The authors of a particularly persistent Android malware family called “Joker” have once again found a way to sneak their product into Google’s official Play mobile app store. The malware (aka “Bread”) is known for subscribing mobile users to premium content without their knowledge and has been floating around since at least early 2017.
A suspected ransomware attack has caused the temporary closure of an Alabama county’s computer network. Chilton County implemented a shutdown after being targeted by a suspected ransomware attack on the morning of July 7. County Commission Chairman Joseph Parnell announced the incident on the social media network Facebook.
A number of inactive websites have been compromised and are redirecting visitors to unwanted URLs, many of which are malicious. This is according to a new study by Kaspersky, which uncovered over 1000 inactive domains that send users to second-hand pages as a way for fraudsters to make money or even infect their device. Inactive domains are sometimes purchased by a service before being put up for sale on an auction site.

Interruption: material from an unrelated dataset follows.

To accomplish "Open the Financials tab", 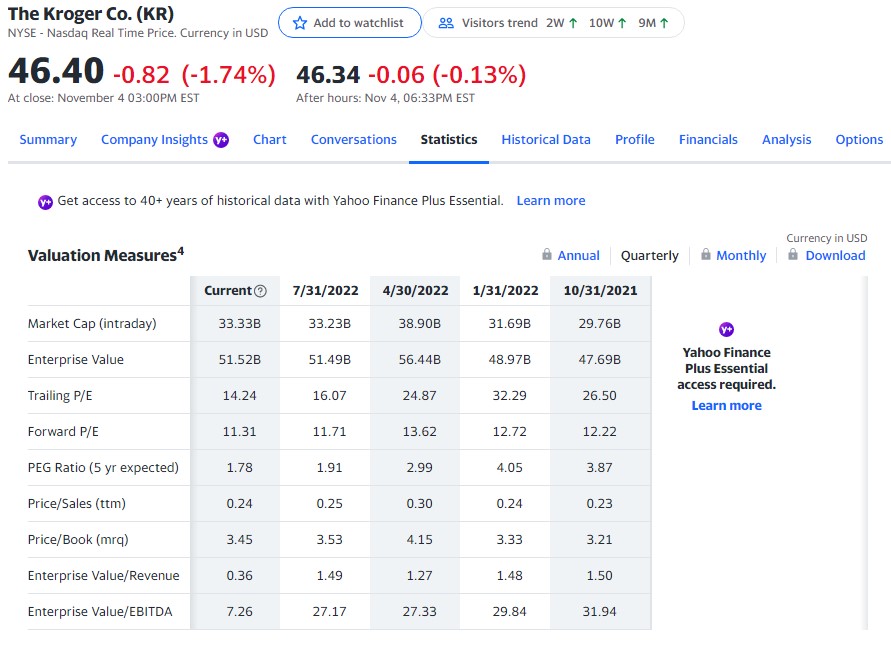I will point(708,139).
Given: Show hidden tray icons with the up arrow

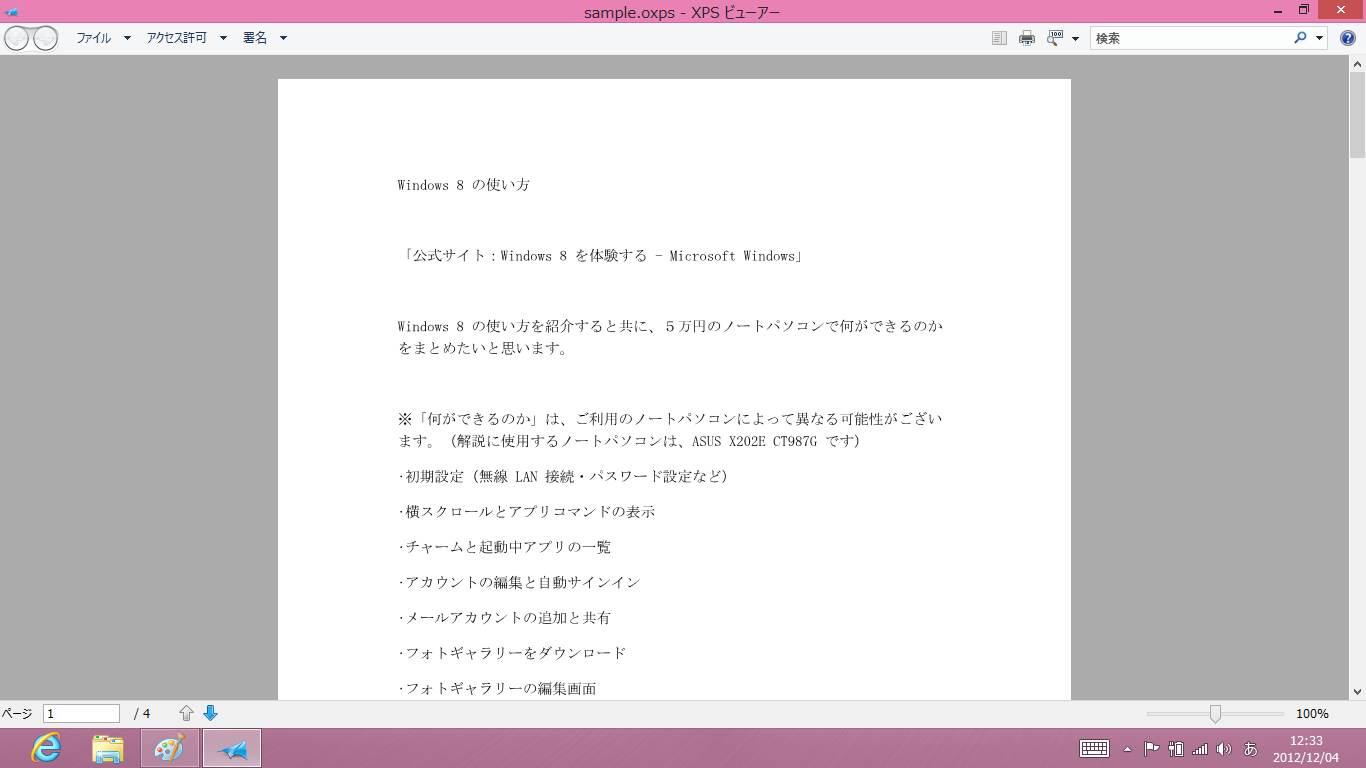Looking at the screenshot, I should click(x=1128, y=748).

Round Up of Major Vulnerabilities and Patches
The 754 million packets-per-second peak was part of a four-day attack involving more than 316,000 sending addresses. Cloudflare revealed this week that on June 21 it detected and mitigated a packet-based volumetric DDoS attack that peaked at 754 million packets-per-second. According to researchers, that peak was part of a four-day attack from June 18-21 that saw traffic from more than 316,000 different IP addresses directed at a single Cloudflare address.
A newly discovered bug in the Zoom Client for Windows could allow remote code-execution, according to researchers at 0patch, which disclosed the existence of the flaw on Thursday after pioneering a proof-of-concept exploit for it. The issue was confirmed for Threatpost by a Zoom spokesperson. The 0patch team said that the vulnerability is present in any currently supported version of Zoom Client for Windows, and is unpatched and previously unknown — catnip for cybercriminals.